Selkirk College’s Columbia Basin Rural Development Institute (RDI) is supporting communities in BRE implementation through the provision of training for BRE researchers, implementation support materials (BRE manual, confidentiality forms and processes, etc.), access to the online regional e-pulse data management and referral system, and data analysis and report writing support.

“The RDI’s mandate is to support informed decision making through the provision of timely and relevant information and applied research.” said Dr. Terri MacDonald, RDI Regional Innovation Chair in Rural Economic Development.

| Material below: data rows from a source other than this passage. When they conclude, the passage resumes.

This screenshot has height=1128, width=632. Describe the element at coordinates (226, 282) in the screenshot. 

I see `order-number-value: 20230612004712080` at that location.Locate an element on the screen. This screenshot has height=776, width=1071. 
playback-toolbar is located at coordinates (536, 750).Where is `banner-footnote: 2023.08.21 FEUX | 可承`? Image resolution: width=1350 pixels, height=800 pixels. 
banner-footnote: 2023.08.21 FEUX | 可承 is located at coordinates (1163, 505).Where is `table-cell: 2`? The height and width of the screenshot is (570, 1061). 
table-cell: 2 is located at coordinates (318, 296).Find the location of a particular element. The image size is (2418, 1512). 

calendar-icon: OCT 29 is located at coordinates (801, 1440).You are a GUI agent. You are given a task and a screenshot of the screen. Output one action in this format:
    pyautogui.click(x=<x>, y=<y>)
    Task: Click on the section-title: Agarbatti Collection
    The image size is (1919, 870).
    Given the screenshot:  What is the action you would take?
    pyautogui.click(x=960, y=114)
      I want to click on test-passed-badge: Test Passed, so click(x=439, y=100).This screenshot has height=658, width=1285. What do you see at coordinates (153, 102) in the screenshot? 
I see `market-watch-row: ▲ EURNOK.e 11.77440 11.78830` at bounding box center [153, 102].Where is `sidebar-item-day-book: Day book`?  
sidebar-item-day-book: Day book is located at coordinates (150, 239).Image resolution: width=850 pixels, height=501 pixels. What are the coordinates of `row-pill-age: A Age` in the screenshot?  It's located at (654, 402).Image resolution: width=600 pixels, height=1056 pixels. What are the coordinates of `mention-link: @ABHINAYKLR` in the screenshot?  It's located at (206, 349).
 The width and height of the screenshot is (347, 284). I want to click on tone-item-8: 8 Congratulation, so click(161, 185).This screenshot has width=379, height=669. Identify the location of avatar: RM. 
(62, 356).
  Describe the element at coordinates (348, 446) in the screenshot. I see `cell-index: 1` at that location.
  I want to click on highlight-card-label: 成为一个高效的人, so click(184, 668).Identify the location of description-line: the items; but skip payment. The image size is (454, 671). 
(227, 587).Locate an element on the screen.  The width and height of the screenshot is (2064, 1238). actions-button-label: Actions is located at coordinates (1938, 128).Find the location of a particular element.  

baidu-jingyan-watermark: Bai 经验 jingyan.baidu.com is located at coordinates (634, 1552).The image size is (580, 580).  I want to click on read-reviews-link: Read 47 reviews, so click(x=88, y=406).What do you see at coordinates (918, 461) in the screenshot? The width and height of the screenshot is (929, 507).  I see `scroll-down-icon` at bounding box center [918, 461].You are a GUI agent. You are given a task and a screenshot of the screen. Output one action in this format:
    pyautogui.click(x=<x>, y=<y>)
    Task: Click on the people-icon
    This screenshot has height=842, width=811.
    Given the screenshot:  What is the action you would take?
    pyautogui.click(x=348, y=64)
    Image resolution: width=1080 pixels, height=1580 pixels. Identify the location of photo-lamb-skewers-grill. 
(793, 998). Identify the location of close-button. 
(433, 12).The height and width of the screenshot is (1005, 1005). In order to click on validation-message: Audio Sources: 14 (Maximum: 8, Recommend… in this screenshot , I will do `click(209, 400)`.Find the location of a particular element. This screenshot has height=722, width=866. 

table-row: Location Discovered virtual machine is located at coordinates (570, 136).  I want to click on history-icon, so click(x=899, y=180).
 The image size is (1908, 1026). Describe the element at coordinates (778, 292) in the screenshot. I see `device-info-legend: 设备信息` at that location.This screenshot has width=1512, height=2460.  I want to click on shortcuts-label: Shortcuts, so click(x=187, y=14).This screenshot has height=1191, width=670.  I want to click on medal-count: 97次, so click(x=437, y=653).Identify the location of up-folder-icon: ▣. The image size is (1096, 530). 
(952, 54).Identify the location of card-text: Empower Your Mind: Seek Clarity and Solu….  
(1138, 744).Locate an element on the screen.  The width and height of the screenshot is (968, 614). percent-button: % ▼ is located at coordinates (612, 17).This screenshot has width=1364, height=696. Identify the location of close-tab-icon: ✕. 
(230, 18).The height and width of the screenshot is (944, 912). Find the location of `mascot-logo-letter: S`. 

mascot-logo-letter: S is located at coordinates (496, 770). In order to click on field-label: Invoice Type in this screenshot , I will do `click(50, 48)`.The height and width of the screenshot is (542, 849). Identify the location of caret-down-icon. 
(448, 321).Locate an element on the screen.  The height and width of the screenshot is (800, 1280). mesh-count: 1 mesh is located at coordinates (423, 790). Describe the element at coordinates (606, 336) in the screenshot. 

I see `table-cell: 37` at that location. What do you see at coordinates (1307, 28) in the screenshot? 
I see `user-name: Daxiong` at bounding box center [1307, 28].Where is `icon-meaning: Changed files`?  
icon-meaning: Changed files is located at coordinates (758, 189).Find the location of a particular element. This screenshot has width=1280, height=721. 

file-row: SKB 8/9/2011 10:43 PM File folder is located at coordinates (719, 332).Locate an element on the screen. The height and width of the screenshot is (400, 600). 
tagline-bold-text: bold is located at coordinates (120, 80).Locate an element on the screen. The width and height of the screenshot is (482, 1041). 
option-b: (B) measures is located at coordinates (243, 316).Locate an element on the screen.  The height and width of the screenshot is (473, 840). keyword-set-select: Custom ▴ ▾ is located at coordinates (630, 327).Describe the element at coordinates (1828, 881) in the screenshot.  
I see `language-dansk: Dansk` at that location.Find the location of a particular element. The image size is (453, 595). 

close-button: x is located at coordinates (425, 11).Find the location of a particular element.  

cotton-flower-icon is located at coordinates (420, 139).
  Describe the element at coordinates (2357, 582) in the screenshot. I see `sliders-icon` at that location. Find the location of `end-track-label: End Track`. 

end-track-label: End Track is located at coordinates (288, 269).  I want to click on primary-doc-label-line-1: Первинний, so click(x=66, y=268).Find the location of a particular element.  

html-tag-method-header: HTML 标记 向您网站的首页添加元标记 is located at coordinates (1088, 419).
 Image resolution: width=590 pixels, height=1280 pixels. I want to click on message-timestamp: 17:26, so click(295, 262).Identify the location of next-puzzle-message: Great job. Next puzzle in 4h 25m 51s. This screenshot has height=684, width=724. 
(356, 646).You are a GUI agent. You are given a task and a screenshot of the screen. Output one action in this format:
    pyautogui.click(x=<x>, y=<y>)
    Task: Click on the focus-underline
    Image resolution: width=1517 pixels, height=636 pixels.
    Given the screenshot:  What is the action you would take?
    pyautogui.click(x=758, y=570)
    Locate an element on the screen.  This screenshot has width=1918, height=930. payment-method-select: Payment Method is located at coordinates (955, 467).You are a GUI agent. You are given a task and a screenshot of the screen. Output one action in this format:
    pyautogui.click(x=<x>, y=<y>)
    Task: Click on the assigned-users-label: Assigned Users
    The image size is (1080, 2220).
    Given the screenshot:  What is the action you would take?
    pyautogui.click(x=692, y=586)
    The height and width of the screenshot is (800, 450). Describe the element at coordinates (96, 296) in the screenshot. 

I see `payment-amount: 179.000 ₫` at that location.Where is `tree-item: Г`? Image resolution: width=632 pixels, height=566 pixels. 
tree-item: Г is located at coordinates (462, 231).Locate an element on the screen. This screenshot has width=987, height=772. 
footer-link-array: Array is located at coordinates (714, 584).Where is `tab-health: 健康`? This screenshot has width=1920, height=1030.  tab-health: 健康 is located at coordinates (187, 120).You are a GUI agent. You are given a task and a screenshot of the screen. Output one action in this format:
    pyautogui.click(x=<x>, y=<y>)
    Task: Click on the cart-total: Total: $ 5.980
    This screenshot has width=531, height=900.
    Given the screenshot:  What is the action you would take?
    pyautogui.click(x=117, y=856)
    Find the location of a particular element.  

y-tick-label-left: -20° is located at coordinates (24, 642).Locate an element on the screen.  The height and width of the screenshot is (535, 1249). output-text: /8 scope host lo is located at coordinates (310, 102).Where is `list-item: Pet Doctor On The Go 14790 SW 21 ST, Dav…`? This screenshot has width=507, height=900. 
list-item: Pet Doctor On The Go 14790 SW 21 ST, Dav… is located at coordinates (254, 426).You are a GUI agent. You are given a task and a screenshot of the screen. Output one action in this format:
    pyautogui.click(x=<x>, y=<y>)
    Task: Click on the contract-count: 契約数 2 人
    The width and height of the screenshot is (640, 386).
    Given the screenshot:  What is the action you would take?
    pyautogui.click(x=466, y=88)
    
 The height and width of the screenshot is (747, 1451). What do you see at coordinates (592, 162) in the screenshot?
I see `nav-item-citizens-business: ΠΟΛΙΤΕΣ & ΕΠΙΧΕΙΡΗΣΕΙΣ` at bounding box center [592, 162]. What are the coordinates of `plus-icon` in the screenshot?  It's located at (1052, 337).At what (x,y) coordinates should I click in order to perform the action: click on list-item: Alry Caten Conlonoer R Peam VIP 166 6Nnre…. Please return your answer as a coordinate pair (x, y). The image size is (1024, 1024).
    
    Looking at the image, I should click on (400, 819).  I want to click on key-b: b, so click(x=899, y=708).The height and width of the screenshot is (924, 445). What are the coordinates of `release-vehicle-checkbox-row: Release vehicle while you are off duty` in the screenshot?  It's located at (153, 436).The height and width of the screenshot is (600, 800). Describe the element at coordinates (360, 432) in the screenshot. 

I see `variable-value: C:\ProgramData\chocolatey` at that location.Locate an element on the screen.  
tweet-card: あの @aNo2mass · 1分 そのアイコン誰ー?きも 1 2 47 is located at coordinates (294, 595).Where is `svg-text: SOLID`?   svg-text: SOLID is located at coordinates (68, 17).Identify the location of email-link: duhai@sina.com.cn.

“With the valuable information collected through community-driven BRE projects in hand, decision makers and economic development practitioners in the region will be well positioned to provide targeted support to our local businesses and to take collection action to improve the overall business climate in our region.”

“A key aspect of this project is confidentiality,” according to GAI’s local BRE lead, Wheelhouse. “We do not publish information on individual businesses. The project is very careful about this confidentiality issue.”

The information gathered from the visits is compiled and analyzed by the Columbia Basin Rural Development Institute. The Local BRE Lead and Steering Committee review key findings and recommendations and set into motion a plan for follow up action.

“One of the reasons for the popularity of the BRE project is that it not only supports long range planning for the community but also yields some short-range tangible results,” said Wheelhouse.